Table 3. Respondents Reporting Mental and Physical Health Impacts Resulting from Most Impactful Disrupted Capabilities

Disrupted Capability
Mental Health Impacts
Physical Health Impacts
Urban
Suburban
Rural
Urban
Suburban
Rural
% n % n % n % n % n % n
Accessing Food 93.3 60 60.0 20 90.0 30 88.3 60 61.9 20 90.0 30
Cooking 82.1 67 73.1 26 77.8 27 77.3 67 68.0 26 67.9 27
Watera 75.8 62 73.9 23 80.0 40 69.8 62 65.2 23 72.5 40
Sanitationb 76.0 25 76.5 17 75.0 16 72.0 25 70.6 17 75.0 16
Food Refrigeration 75.9 108 78.7 47 65.3 49 71.3 108 74.5 47 69.4 49
Medication Refrigeration 70.6 17 100.0 8 28.6 7 66.7 17 100.0 8 14.3 7
Cooling 73.5 102 81.8 44 76.2 63 74.5 102 71.1 44 77.8 63
Lighting 80.4 56 75.9 29 73.2 41 73.2 56 55.2 29 63.4 41
Information 76.9 26 57.1 14 88.5 25 73.1 26 42.9 14 73.1 25
Communication 91.4 35 70.6 17 78.8 33 62.9 35 58.8 17 54.5 33
Outside Healthc 51.9 52 47.1 17 48.4 31 48.1 52 47.1 17 45.2 31
In-Home Healthd 39.6 53 35.3 17 47.9 48 39.2 53 33.3 17 43.8 48

Note. The number of urban, suburban, and rural households in our sample totaled 182, 76, and 121, respectively. The percentage columns were calculated based on the number of households reporting a mental and/or physical health impact from each disruption type out of the number of households indicating that disrupted capability had a significant impact on their household (as denoted in the ‘n’ column) for each community type.
aWater refers to disruptions in accessing potable water specifically.
bSanitation refers to disruptions in water-related sanitation activities such as bathing, using the toilet, and washing dishes.
cOutside health category refers to disruptions in accessing medical care outside the home.
dIn-home health refers to disruptions in the use of in-home medical devices.

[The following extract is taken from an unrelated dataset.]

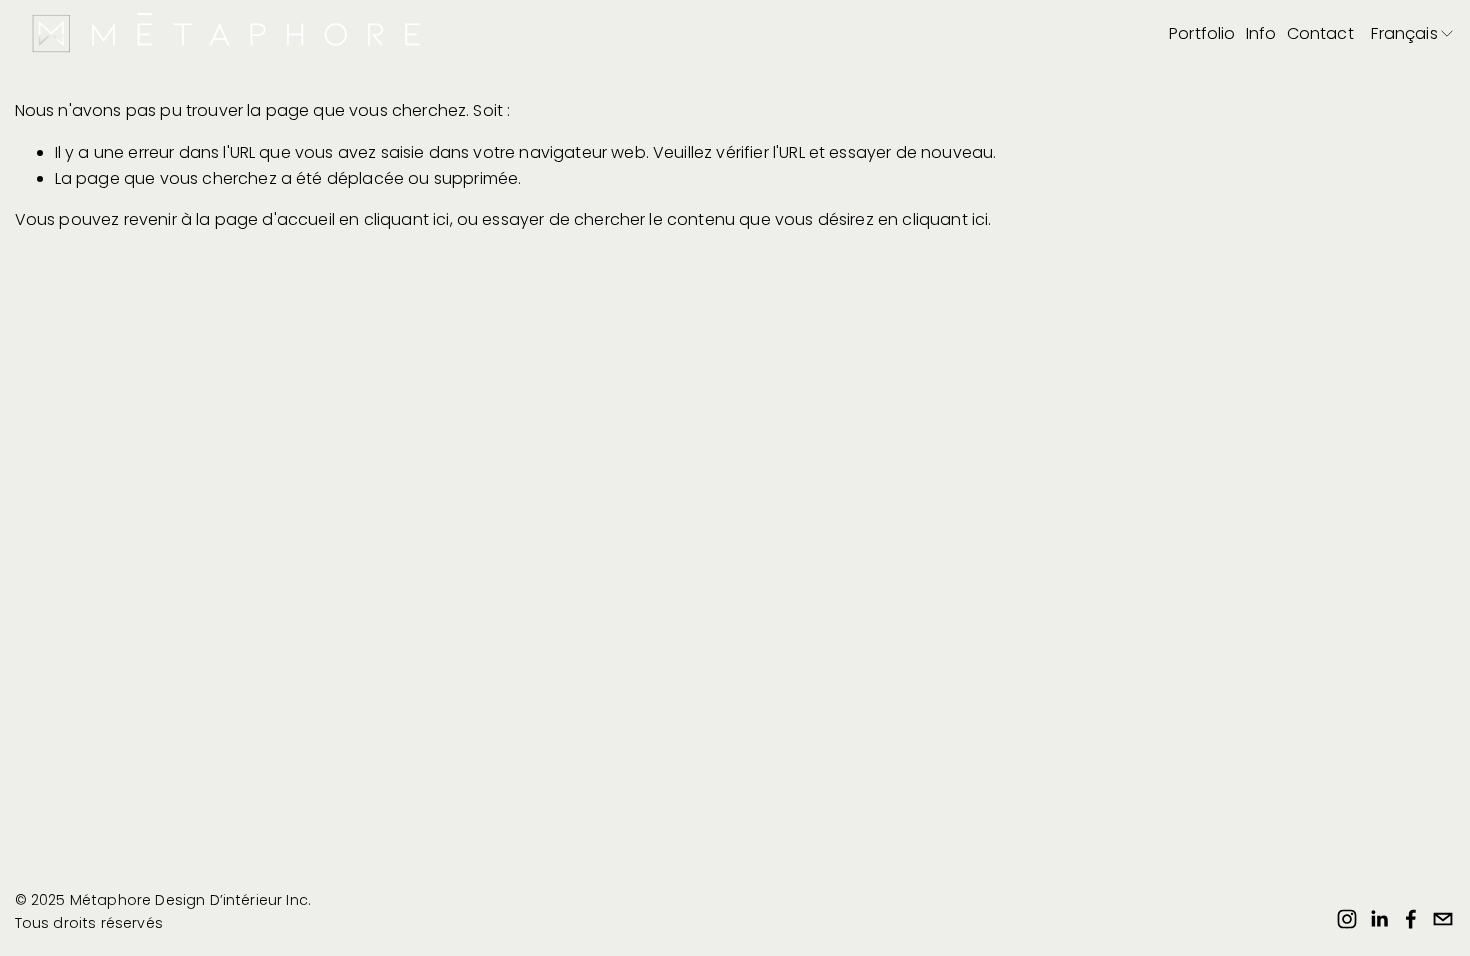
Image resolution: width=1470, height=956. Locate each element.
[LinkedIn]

While disruptions to food refrigeration and cooling caused the greatest number of households to experience physical and mental impacts, these disruptions did not cause the most severe health impacts. In the survey, we asked respondents to rate the severity of disrupted capabilities on their physical and mental health on a scale of zero to 10, with zero being “no impact” and 10 being “significant impact”. Our results are reported in Table 4. Urban households reported that restricted access to food resulted in the most severe consequences for both mental health (average severity = 5.95) and physical health (average severity = 5.96). For suburban households, disruptions to using in-home medical devices caused the most severe mental (average severity = 5.50) and physical (average severity = 6.50) impacts. Lastly, for rural households, restricted access to food caused the most severe physical health impacts (average severity = 5.37), while disruptions to communication systems resulted in the most severe mental health impacts(average severity = 5.23).

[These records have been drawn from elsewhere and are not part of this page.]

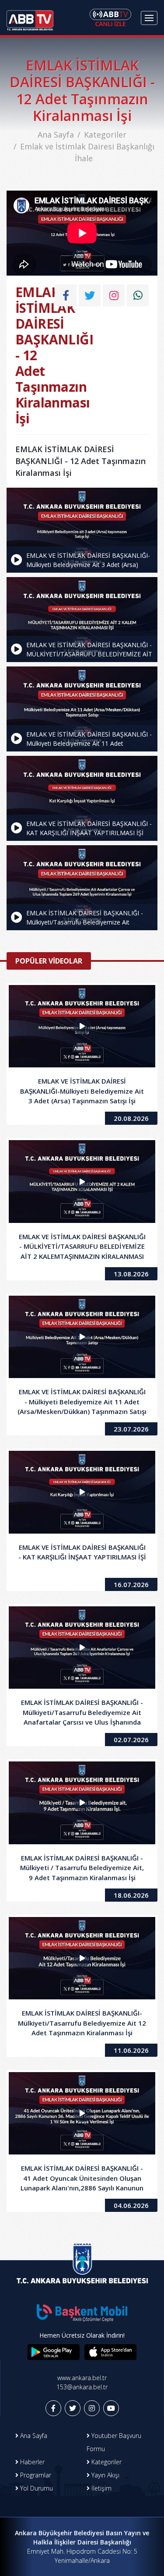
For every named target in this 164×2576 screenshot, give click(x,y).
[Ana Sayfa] (30, 17)
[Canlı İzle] (110, 17)
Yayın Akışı (104, 2475)
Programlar (34, 2475)
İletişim (101, 2488)
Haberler (31, 2462)
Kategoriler (105, 134)
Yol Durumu (35, 2488)
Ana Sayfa (56, 134)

Table 4. Average Severity of Mental and Physical Health Impacts by Community Type

Disrupted Capability
Severity of Mental Health Impacts
Severity of Physical Health Impacts
Urban
Suburban
Rural
Urban
Suburban
Rural
Accessing Food 5.95 5.33 5.00 5.96 4.54 5.37
Cooking 4.78 4.79 4.43 4.73 5.00 4.42
Water 4.30 3.94 4.28 4.09 4.00 4.00
Sanitation 5.58 5.08 4.92 4.67 4.50 4.67
Food Refrigeration 4.88 4.14 4.50 4.08 3.63 4.06
Medication Refrigeration 4.67 3.88 4.50 4.33 3.13 5.00
Cooling 4.99 4.36 4.77 4.58 4.34 4.06
Lighting 5.71 4.50 4.23 4.37 4.44 4.08
Information 4.45 2.88 4.39 3.58 3.67 3.68
Communication 4.91 4.42 5.23 3.09 4.70 4.17
Outside Health 3.89 4.00 4.07 3.56 3.88 4.07
In-Home Health 5.24 5.50 4.43 5.05 6.50 3.48

Note. The number of urban, suburban, and rural households in our sample totaled 182, 76, and 121, respectively. Respondents rated the severity of secondary capability disruptions on their physical and mental health on a scale of zero to 10, with zero being “no impact” and 10 being “significant impact.” Average severity score was calculated using only those responses that indicated some degree of physical or mental impact. The highest severity score for mental and physical health impacts across community types are bolded in the table.

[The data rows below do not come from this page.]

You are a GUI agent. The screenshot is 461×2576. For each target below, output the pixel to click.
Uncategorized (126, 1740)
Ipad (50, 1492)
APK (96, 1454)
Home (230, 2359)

Although not every respondent indicated specific health concerns, some commonly reported acute physical health concerns included heat-related issues (ranging in severity from discomfort and sleep disruption to heat stroke), and complications from pre-existing conditions (notably asthma, high blood pressure, and sleep apnea). One respondent noted health impacts related to a substance abuse relapse. More chronic (or “delayed-impact”) physical health concerns focused around health impacts of disrupted diets, including some specifically tied to diabetes, others related to eating pre-packaged and/or non-perishable foods. The most common mental health concerns were stress and anxiety, with specific causes of these emotions including concerns about the functioning of health care devices, the ability to maintain hygiene and health, and fear over the ability to take care of dependents. Some also mentioned depression and sadness, and frustration and anger (specifically, frustration over watching their resources go to waste and anger over-paying for services that they did not receive).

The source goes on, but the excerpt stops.